Goldman’s downgrade last week contributed to a big drop in IGT’s stock. While we don’t disagree with their macro call, their calculator seems to be malfunctioning.
Here at Hedgeye, we aim to be 100% objective. That becomes more difficult when we uncover data points, research, and/or analysis that may go against our established opinions. IGT is a perfect example. We haven’t been big fans of this name recently – we’re worried about market share on the gaming ops side – but the recent Goldman downgrade has a major hole that we feel obligated to confront.
We certainly share Goldman’s cautious outlook on 2011 for the gaming industry as a whole. Whisper expectations have gotten way too aggressive in our opinion. However, if you think 2011 will not be a year of recovery for gaming, why would you short IGT and keep a Buy on MGM? One follows the other. If you are negative on slot replacement demand, then you can’t be bullish on casino revenues. Slot floors are old – especially at MGM – so any kind of stability or casino revenue growth will spur replacements at potentially a very accelerated rate. Why short a company with 2x leverage and only an indirect correlation with casino revenue versus a company with over 9x leverage and huge operating leverage? You can’t have it both ways.

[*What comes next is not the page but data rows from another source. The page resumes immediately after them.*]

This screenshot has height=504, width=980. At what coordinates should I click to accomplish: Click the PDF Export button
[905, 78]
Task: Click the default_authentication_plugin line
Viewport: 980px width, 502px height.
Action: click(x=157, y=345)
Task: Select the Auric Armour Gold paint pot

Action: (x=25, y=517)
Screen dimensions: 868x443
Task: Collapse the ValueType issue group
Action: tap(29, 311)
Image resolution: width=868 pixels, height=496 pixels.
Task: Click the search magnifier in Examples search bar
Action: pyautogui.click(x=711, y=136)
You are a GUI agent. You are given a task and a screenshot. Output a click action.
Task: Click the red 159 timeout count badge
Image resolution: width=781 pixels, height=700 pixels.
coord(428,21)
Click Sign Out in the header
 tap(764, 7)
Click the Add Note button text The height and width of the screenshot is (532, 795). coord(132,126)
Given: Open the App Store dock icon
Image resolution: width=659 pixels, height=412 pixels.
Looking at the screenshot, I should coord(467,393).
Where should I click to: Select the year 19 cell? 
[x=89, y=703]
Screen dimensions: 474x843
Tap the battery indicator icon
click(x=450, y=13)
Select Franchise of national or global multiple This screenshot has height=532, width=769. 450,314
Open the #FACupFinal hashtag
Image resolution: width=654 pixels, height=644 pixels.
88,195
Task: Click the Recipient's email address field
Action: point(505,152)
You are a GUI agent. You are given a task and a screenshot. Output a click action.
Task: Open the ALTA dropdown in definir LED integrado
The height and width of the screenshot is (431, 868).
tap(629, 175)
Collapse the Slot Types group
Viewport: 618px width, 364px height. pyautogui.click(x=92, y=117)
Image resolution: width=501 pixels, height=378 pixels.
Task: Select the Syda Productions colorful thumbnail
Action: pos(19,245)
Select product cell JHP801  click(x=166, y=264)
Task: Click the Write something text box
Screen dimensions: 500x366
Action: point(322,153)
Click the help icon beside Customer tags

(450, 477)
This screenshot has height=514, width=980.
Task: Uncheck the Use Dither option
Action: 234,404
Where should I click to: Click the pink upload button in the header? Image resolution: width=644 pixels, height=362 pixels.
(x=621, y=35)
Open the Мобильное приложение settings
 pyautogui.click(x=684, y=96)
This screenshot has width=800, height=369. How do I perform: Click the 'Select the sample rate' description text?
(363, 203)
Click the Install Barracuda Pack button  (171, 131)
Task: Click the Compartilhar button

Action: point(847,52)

So GS has IGT’s earnings increasing only $0.04 to $0.88 in 2011. North American new/expansion unit sales should increase at least 30% (excluding Acqueduct) and IGT’s market share will probably be higher since Illinois orders are likely to contain a higher percentage of video poker machines where IGT dominates. Margins should be better and international sales flat to up; so for IGT only to increase 4% as projected by GS, replacement demand would have to actually shrink materially. We think this is highly unlikely.
Thus, even a relative IGT bear finds the GS 2011 estimate way too low. We are currently projecting $1.07 in 2011 EPS and we wouldn’t call that aggressive. Taking out the convertible would add $0.07 to our estimate alone. Following our meetings in Las Vegas this week, we don’t think much has changed for IGT and the sector. Replacements are still up over last year and while new casinos and expansion slot sales will be down in 2010, they should rebound in 2011. IGT’s near term earnings visibility is as good as any other gaming company with the exception of the Macau operators. With the stock down 23% in less than 2 months and now trading at under 15x our FY2011 estimate, we may have to revise our bearish view.